US Offers Trilateral Talks With Ukraine, Russia, Zelenskiy Says
Ukraine wants to know what its partners will do if Russia attacks again after the current full-scale invasion.

The US offered to hold talks together with Ukrainian and Russian representatives in Florida as Donald Trump’s administration pushes for a peace deal, Ukrainian President Volodymyr Zelenskiy said.
Whether the trilateral talks will take place depends on the US-Ukrainian negotiations that started Friday, Zelenskiy told journalists in Kyiv on Saturday. If they happen, an European delegation that is also now in Florida may join the meeting, he said.
“The US said that they will have a separate meeting with Russia’s representatives and as far as I understand they offered the format of Ukraine-the US-Russia, and since there are also representatives from Europe, probably Europe as well,” Zelenskiy said at a joint press conference with Portuguese Prime Minister Luís Montenegro. “But logically to hold a joint meeting first we will assess the results of the US-Ukraine talks, whether they are positive or not, and we will build from that.”

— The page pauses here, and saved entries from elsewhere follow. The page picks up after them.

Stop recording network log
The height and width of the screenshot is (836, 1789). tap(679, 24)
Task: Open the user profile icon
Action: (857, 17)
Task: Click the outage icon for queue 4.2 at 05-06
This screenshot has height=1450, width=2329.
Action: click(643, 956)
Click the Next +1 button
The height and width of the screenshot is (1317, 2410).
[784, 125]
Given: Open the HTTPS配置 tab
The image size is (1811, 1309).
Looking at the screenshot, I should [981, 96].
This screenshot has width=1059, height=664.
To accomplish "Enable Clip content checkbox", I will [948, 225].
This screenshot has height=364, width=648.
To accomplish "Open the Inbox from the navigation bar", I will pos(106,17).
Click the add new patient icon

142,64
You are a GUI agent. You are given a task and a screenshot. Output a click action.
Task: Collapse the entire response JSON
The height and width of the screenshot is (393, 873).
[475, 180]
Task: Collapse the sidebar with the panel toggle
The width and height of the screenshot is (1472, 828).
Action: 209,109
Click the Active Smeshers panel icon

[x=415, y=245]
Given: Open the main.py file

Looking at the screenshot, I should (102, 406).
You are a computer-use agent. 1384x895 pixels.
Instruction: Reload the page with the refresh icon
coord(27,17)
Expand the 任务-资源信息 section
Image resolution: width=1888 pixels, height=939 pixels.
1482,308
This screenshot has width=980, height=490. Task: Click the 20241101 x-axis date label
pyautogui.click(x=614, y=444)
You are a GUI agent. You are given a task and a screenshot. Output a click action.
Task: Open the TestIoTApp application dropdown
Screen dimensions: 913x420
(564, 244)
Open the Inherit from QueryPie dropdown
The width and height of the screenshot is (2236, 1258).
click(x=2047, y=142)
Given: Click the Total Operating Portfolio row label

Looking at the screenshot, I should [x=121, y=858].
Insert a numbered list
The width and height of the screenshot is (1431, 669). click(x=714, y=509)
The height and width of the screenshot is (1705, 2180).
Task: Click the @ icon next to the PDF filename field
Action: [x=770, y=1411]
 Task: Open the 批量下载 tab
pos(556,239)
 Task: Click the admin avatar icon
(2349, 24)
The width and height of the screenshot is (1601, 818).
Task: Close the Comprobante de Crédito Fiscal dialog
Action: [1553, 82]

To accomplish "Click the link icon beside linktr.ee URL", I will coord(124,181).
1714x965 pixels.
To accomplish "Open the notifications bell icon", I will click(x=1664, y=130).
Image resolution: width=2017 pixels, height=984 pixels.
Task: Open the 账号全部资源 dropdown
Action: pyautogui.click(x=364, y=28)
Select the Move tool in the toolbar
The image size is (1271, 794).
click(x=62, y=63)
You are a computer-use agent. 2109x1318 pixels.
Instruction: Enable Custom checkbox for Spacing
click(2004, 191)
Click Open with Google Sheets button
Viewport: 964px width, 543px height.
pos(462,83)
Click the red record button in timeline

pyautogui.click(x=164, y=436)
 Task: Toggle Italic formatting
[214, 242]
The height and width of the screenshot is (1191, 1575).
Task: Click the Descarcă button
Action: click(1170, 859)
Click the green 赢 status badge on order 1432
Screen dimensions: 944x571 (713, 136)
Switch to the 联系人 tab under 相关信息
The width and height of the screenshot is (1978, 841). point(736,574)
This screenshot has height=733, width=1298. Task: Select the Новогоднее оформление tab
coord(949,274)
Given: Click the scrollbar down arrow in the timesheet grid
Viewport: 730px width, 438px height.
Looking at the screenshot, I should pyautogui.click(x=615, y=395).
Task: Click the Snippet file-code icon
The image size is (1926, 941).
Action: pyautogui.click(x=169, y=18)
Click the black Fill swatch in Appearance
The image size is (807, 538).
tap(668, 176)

The Ukrainian delegation, led by top security official Rustem Umerov, began another round of consultations with their American counterparts after US envoy Steve Witkoff and Jared Kushner, Trump’s son-in-law, held a flurry of discussions with Kyiv and its European backers in Berlin earlier in the week.
Witkoff and Kushner are expected to meet Kremlin envoy Kirill Dmitriev in Florida over the weekend. Secretary of State Marco Rubio, who is also acting National Security Advisor to Trump, said on Friday that he may attend some of the meetings.
In comments after the talks in Germany, Trump hinted that Ukraine should have to give up territory currently not occupied by Russia, a demand Zelenskiy has repeatedly rejected.
Kyiv and its partners “are carefully working at every point, at every step of an agreement so that we get not a notion about territory and resources division but an agreement on stable and lasting peace and reliable security guarantees,” Zelenskiy said. “For us, it is important to have fair peace.”
Ukraine wants to know what its partners will do if Russia attacks again after the current full-scale invasion, which the Kremlin ordered almost four years ago, is over, Zelenskiy said. These include “what a deterrence package will be, what Ukrainian army will have, which package of sanctions will be implemented,” he said.
Under the initial 28-point peace plan that the US worked out together with Russia, Ukraine is supposed to hold presidential elections. Either a ceasefire or an end of the war is needed for elections to take place, Zelenskiy said.
“Our American partners raised this question,” Zelenskiy said. “I think if they raise it, then they know how to help us to ensure safe elections.”
While Trump has previously pressured Ukraine to strike a deal with Russia, Rubio said on Friday that US negotiators were not leaning hard on Kyiv.
Before his return to the White House in January, Trump had claimed he would end the war on the first day of his second term. But his attempts to broker a ceasefire has foundered on Vladimir Putin’s refusal to roll back on Russia’s maximalist demands in Ukraine, including at a summit meeting between the two leaders in Alaska in August.